# moving to Rhodes



## The fox (Jan 14, 2014)

Hello, my husband and I are moving to Rhodes this year with our grown up son and his girlfriend. Can anyone point us in the right direction as to what we should do?
We have bought some land ready to build our houses on. But we need to rent for the first year. We hope to start a business when we arrive. Can anyone help us with some advice. We are driving over with some of our things. Should we sell all our stuff and buy when we get there, or is it worth shipping our things over?
I would welcome any advice.
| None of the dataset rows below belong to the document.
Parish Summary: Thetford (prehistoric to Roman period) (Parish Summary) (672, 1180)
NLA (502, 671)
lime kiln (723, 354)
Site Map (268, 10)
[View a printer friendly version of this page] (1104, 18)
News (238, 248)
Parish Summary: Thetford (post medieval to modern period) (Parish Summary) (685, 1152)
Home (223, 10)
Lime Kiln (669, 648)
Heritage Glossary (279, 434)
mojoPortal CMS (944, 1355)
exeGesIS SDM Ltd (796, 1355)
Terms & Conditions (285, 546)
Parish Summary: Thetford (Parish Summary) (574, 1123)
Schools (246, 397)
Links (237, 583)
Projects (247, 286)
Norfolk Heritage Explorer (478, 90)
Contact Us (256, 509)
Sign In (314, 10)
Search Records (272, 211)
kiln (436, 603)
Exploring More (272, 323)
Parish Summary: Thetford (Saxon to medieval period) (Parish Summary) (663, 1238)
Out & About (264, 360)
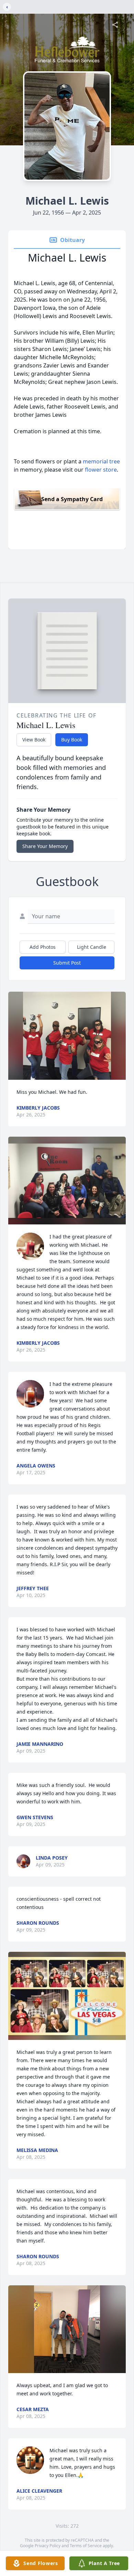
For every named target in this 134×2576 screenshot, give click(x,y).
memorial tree (101, 461)
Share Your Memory (45, 846)
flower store (101, 469)
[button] (67, 1036)
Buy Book (71, 739)
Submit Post (67, 962)
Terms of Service (86, 2546)
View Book (33, 739)
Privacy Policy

Do we need to get any paper work done before we come over?


Many thanks

Linda


----------



## The Grocer (May 30, 2010)

To cover a few things:
Items like washing machine, tumble dryers, dish washers are VERY expensive compared to the UK here in Greece; if you can bring them with you. Mainly household electrical items (kettles, food mixers etc), are more expensive and the cheaper brands are definitely of inferior quality (in my view)...ie. bought at the supermarkets (own brands).
If you have a modern flat screen TV with selective country programming, bring that as well!

We all have different tastes in furnishings, but remember Rhodes is an island and whilst there will be plenty of choice, it will be at a cost....otherwise its IKEA in Athens! Again I shipped mine from the UK to Greece.

You obviously will be bringing personal items like clothing, but buy some extra shoes....they are far more expensive here!

If you are bringing your car and want to import it "duty" free (see my previous posts on cars), you MUST start the paperwork in the UK with the Greek Consulate (as you must do for shipping items etc). DON'T bring a car over 1600cc it will cost you a fortune to tax (road tax).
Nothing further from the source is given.